Слова «по смотру велено» пришли с такого верха, куда служка не перечил. Он остался на месте и снова отвернулся лицом к слободе. Мара дошла до края, присела над телом. Строка уже стояла первой, с именем; осталось свести написанное с увиденным, как доводят всякую перепись: рукой по бумаге, глазами по воде.
Вода качнула тело ещё раз и понесла к дальнему рукаву, в Студёный залив. Там она равняла вписанных и безбумажных одним способом — искала, где ниже. Обожжённая скула Дарна ныла к перемене погоды. Он стоял в чёрном следе уходящей воды и копил в себе не месть — мести навидался, она была мелка, как Колмов счёт мешков. Копил большее, ещё без названия. Дарн тронул лицо, где старый счёт был оплачен вперёд, и промолчал.
Глава четвёртая. Свет в сушильне
Свет сочился в сушильню сквозь щель между досками — серый, низкий, такой же, как во времена, когда здесь сушили торф. С тех пор хозяина свели за недоимку, дверь заперли, кровлю не чинили; доски рассохлись, разошлись, и между ними стояла узкая полоса неба. По ней не двигались ни птица, ни дым. Старый торф въелся в дерево за годы сушки и не выветрился; снизу пахло сырой сваей и гнилью от чёрной воды, а поверх тянуло холодным рассолом дальнего рукава Ирмы.

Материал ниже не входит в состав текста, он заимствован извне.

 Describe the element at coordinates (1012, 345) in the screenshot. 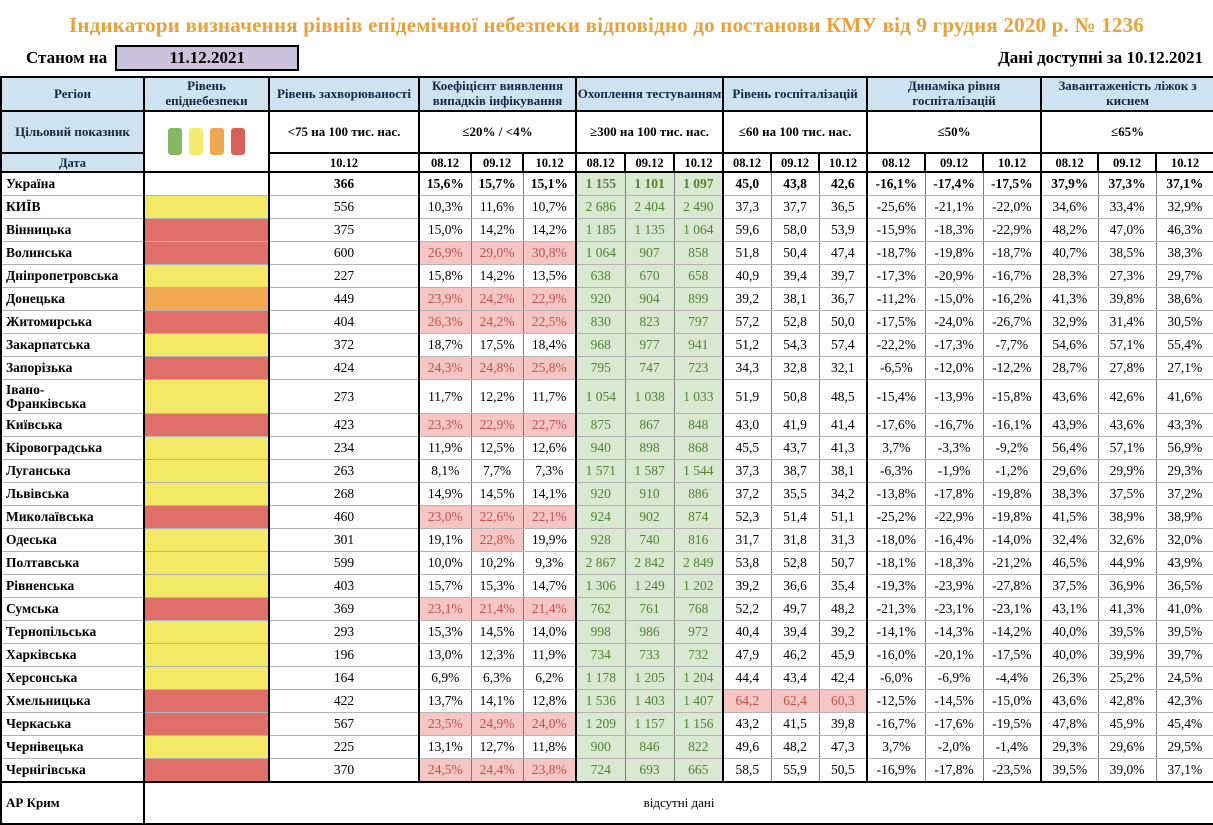

I see `hospitalization-dynamics-cell: -7,7%` at that location.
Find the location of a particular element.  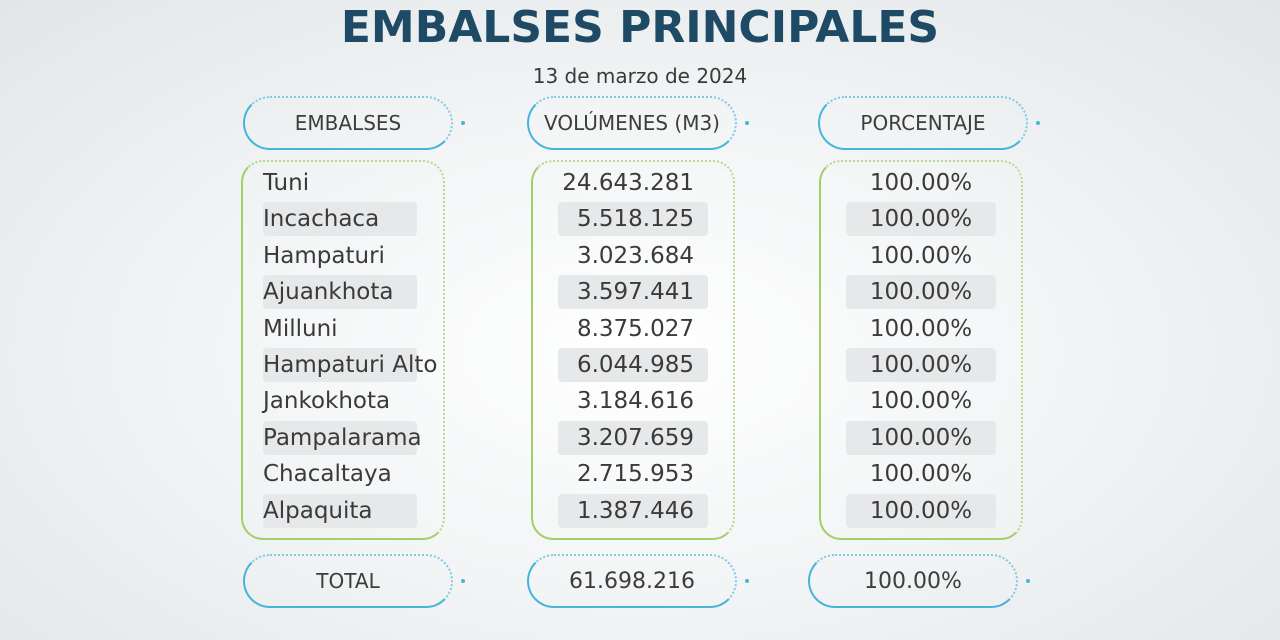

Мара Верл пришла заранее, как всегда: всякое дело начиналось с того, чтобы явиться первой и осмотреть место. Она обошла сушильню по краю, ступая по уложенным внахлёст доскам, которые гуляли под ногой, проверила сваи у дальней стены, где ближе стояла вода. Приметила две щели для отхода. У собрания, где читают запретное, один вход бывает для тех, кого ждут, второй — для незваных. Котомку положила на сухой брикет, обтёрла руки и стала ждать.
Свою сальную свечу в жестяном подсвечнике Мара поставила на длинный рычаг перевёрнутого отжимного станка, так что огонёк дрожал над лицами. Этой же свечой она дома грелась над прошениями. Дешёвое топлёное сало коптило и пахло кухней, жиром, домом — единственным теплом в выстуженной сушильне. Мара поправила фитиль ногтем, вытерла палец о тряпицу. Огонёк выпрямился; тени по стенам качнулись и замерли.
Лиц собралось десятка полтора. Заёмные входили по одному через разные щели, будто не сговаривались, а просто стекались в одну низину. Кто садился на серые, ссохшиеся брикеты, лежавшие здесь со времён закрытия, кто приваливался к свае. Каждый вносил с воды клуб холодного тумана, и тот стлался по полу, не сразу тая. Мара считала пришедших не по головам, а по известным ей строкам: имена она знала не у всех, зато причины долга помнила.